UKRAINE REVAMPS CRITICAL MINERALS SECTOR – Eyes Billions In Investment From US Deal
Ukraine is overhauling its minerals sector, which has been pounded by three years of war, in the hope of unlocking potential and attracting billions of dollars of investment from a minerals deal with the U.S., its ecology minister said.
Minister Svitlana Hrynchuk told reporters in an interview that Ukraine hoped the fund would significantly increase the mineral industry’s potential, noting that extraction was a capital-intensive and long-term task.
Hrynchuk estimated that the sector had suffered losses of about 70 trillion hryvnias ($1.7 trillion) due to the occupation of Ukrainian territory and combat action along a more than 1,000 km (621 miles) frontline.
The country has deposits of 22 of 34 minerals deemed as critical by the European Union for industries such as defence, high-tech appliances and green energy, as well as ferro alloy, precious and non-ferrous metals used in construction, and some rare earth elements.

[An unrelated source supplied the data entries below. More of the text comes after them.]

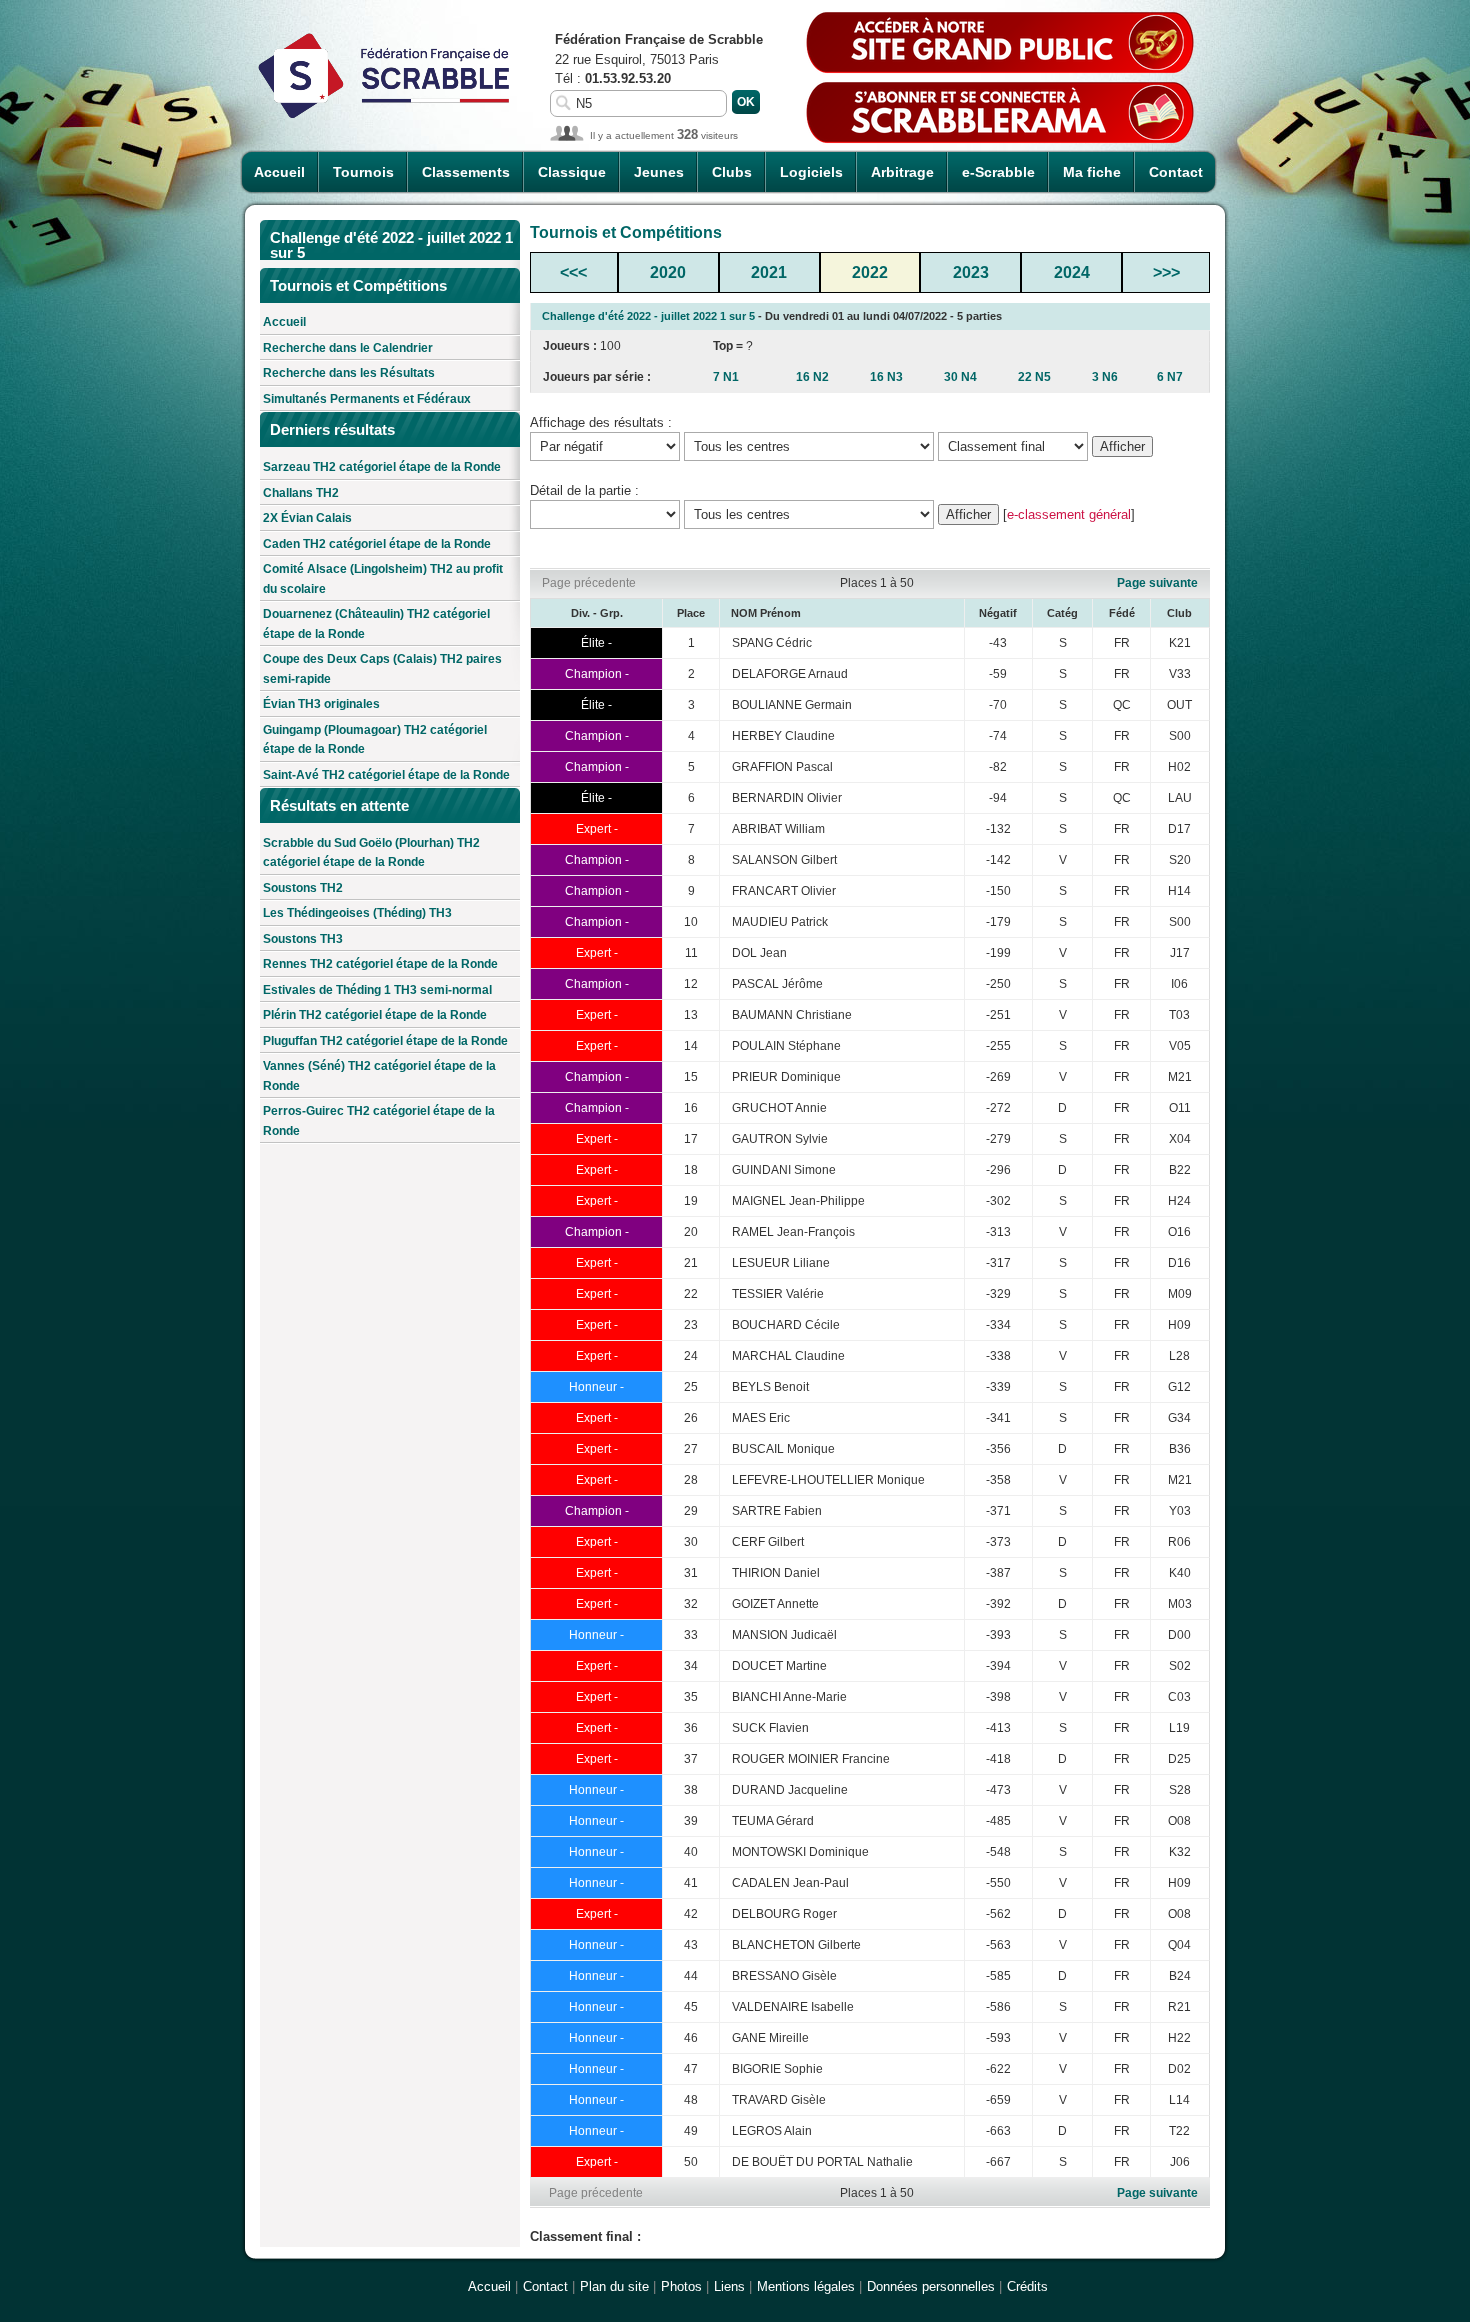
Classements (466, 172)
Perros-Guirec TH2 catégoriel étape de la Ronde (379, 1121)
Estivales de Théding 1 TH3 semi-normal (377, 990)
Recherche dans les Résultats (349, 373)
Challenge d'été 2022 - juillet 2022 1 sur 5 (648, 316)
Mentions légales (806, 2286)
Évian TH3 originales (321, 704)
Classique (572, 172)
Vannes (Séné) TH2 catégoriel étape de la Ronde (379, 1076)
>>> (1166, 272)
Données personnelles (931, 2286)
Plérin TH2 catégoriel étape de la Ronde (375, 1015)
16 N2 (812, 377)
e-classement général (1069, 514)
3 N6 (1105, 377)
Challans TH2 (301, 493)
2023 (971, 272)
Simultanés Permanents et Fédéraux (367, 399)
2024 (1072, 272)
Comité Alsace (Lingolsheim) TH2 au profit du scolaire (383, 579)
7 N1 (726, 377)
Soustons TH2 (303, 888)
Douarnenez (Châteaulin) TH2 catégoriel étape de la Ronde (376, 624)
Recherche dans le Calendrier (348, 348)
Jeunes (659, 172)
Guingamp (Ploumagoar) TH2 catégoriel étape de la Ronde (375, 740)
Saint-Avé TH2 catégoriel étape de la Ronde (386, 775)
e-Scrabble (998, 172)
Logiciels (811, 172)
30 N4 (960, 377)
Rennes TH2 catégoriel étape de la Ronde (380, 964)
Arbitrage (902, 172)
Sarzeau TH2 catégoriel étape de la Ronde (382, 467)
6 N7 (1170, 377)
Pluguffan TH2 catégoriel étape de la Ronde (385, 1041)
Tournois (363, 172)
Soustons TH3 (303, 939)
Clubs (732, 172)
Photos (681, 2286)
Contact (1176, 172)
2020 (668, 272)
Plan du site (614, 2286)
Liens (729, 2286)
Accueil (279, 172)
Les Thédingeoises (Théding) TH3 (357, 913)
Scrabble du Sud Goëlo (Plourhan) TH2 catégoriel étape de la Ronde (371, 853)
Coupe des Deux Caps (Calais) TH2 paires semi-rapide (382, 669)
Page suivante (1157, 583)
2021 (769, 272)
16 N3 (886, 377)
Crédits (1027, 2286)
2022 (870, 272)
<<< (573, 272)
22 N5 (1034, 377)
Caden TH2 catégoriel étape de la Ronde (377, 544)
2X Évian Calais (307, 518)
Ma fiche (1092, 172)
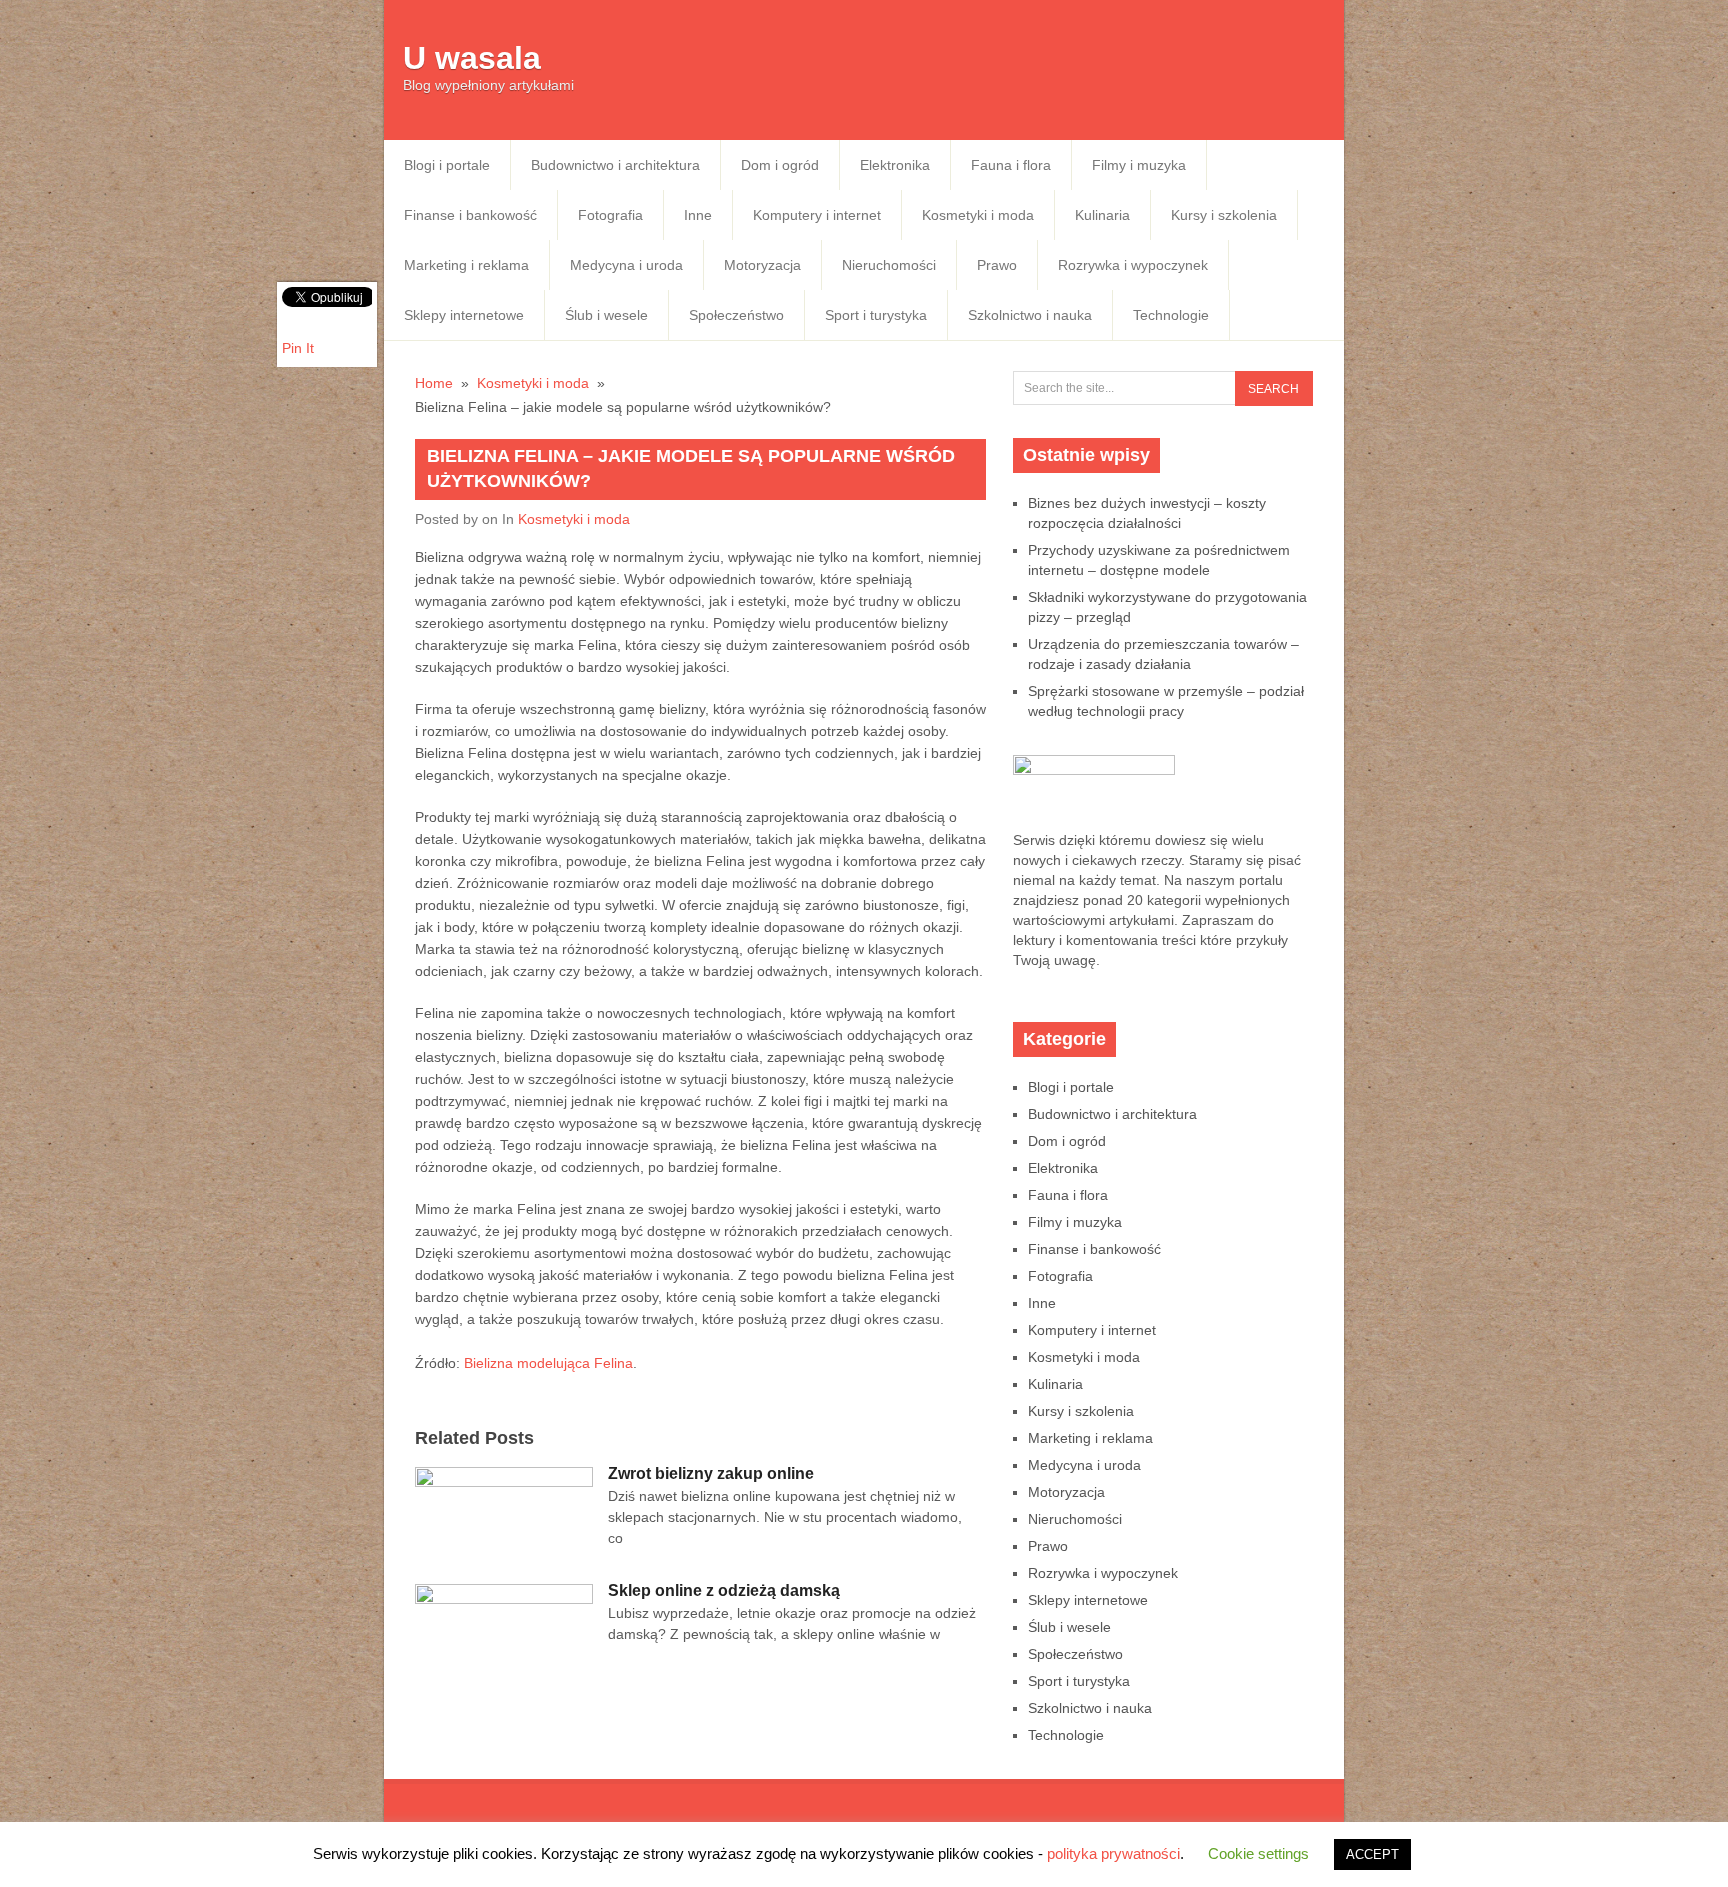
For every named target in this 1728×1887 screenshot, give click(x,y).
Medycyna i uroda (626, 265)
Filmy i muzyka (1139, 165)
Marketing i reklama (466, 265)
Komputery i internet (817, 215)
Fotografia (610, 215)
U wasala (472, 58)
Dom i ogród (780, 165)
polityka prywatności (1113, 1853)
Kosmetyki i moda (978, 215)
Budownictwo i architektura (615, 165)
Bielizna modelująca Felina (548, 1363)
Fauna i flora (1011, 165)
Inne (698, 215)
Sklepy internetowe (464, 315)
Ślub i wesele (606, 315)
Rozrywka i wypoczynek (1133, 265)
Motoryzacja (762, 265)
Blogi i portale (447, 165)
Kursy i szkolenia (1224, 215)
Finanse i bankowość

However, much of the sector is underdeveloped, weighed down by Soviet-era bureaucracy and a lack of investment.
The government was working to review an existing 3,000 mining licenses, and Hrynchuk estimated that about 10% of them could be dormant.
After months of fraught negotiations, Kyiv and the United States agreed on a minerals deal in April that was heavily promoted by U.S. President Donald Trump.
It created a fund, which became active on May 23, that will receive money from new mining licences in Ukraine and invest in minerals projects.